What if I find a problem with the Beta Build?

If you find a problem, I’d like to hear about it. You can submit bugs on the forum in the new beta sub forum. Or through the regular Support methods.

One major issue I’d like to know about if it occurs is a new debugging feature to help track down object reference errors. If you get an error that looks like one of the following images, I really want to know about it.


It’s pretty important that I fix these if they occur, otherwise the game state can become corrupt and make save games possibly invalid after load, causing crashes. If it happens, please include the crash.dmp and your save game. Especially if you can reproduce the problem reliably.

This additional error checking might slow down the game 5-10%, but it will go away for full release builds.

What changes happened in the mod kit?

First, Steam Workshop uploads are disabled in the beta build. Since 1.0.5 mods don’t work with version 1.0.4, I won’t be allowing uploads until 1.0.5 is updated for everyone.

Second, Textile is now a working resource type and limit.

All resource producing buildings can all specify which resource limit makes them stop producing. This allows a crop field to be limited by the textile limit and stop producing cotton, while a food producing crop field keeps working. It looks like this:

CropFieldDescription cropfield
	ResourceLimit _resourceLimit = Textile;
	float _growthPercentOnTend = 0.007;

The _resourceLimit variable now exists for Crops, Fishing Huts, Foresters, Hunters, Orchards and Pastures.

For pastures that have an animal that produces a byproduct (like sheep producing wool), you can now specify a resource limit on the animal.

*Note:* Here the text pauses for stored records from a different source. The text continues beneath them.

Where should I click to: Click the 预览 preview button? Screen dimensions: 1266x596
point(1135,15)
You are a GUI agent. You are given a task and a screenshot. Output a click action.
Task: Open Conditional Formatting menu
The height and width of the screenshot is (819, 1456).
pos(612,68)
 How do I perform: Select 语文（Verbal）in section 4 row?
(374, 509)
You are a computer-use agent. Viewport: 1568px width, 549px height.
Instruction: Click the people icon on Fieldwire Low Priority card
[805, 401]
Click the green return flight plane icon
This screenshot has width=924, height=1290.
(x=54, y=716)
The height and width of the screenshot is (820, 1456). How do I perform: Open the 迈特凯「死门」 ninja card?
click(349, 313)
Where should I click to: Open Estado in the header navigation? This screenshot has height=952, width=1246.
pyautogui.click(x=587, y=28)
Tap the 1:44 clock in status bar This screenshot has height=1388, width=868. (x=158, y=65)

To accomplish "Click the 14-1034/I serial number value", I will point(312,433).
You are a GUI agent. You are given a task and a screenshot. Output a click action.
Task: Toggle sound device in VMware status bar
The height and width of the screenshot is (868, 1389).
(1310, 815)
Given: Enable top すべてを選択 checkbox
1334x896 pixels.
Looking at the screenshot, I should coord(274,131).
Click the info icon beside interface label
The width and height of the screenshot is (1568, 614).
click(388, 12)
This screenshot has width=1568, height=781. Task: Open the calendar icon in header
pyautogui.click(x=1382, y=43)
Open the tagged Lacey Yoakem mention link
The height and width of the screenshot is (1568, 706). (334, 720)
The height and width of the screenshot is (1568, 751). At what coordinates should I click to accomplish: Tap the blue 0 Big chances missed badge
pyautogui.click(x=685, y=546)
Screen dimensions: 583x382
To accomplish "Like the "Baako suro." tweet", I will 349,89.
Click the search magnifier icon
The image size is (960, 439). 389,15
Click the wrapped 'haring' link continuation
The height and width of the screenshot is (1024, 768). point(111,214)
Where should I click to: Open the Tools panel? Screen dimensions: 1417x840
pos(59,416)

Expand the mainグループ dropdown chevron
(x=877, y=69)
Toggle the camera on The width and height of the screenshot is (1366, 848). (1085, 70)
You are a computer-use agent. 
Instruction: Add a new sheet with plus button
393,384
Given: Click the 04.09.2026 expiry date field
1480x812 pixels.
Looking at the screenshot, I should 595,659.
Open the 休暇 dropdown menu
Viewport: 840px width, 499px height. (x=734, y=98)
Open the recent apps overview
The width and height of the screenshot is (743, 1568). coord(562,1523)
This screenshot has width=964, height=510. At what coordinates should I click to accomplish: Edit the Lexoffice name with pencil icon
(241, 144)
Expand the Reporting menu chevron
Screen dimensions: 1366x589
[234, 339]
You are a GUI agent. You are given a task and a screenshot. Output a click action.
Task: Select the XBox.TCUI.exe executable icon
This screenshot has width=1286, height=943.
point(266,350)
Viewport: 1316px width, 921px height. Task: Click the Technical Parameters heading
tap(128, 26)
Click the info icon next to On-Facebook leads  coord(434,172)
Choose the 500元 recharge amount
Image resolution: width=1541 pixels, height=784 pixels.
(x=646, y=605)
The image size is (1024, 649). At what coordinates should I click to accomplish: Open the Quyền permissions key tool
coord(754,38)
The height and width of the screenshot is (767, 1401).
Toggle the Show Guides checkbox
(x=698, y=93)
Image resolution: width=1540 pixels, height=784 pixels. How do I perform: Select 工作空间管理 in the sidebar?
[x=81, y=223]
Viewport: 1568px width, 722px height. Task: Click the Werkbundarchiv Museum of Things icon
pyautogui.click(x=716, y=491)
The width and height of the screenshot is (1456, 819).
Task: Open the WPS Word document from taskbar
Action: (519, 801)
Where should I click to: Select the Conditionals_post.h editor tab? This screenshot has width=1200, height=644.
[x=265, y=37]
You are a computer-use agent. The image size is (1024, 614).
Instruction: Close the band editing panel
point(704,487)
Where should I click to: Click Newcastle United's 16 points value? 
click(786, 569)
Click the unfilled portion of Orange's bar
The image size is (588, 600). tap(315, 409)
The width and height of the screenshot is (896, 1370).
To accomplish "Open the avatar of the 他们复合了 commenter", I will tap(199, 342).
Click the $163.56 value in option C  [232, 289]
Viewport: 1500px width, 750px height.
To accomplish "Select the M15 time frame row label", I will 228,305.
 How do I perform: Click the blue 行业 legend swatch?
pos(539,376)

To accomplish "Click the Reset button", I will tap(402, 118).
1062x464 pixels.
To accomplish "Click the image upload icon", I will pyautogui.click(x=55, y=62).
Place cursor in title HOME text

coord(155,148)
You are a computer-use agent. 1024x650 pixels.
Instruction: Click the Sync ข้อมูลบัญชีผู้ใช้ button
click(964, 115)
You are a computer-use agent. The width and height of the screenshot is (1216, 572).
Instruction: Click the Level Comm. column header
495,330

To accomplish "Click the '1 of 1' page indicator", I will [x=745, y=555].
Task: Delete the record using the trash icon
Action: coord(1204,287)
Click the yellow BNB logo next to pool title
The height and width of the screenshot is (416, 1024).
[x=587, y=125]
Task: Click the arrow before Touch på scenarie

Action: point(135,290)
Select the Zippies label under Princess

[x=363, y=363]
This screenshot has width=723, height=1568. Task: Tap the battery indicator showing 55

For example, the sheep resource looks like this now:

LivestockDescription livestock 
	ComponentDescription _additionalRawMaterial = "Template\RawMaterialWool.rsc";
	float _additionalCreateInMonths = 3.0;

	// this should probably be Textile, but is being left as food so the base game
	// is unchanged. Modders will definately want to change this...
	ResourceLimit _resourceLimit = Food; // Textile 

If your mod uses new materials, there will be some work to update them. Instead of what was previously there, the engine uses a custom shading language. Old materials should still load and work, but to build a new mod you’ll have to rework them. There’s some details of the new shading language here.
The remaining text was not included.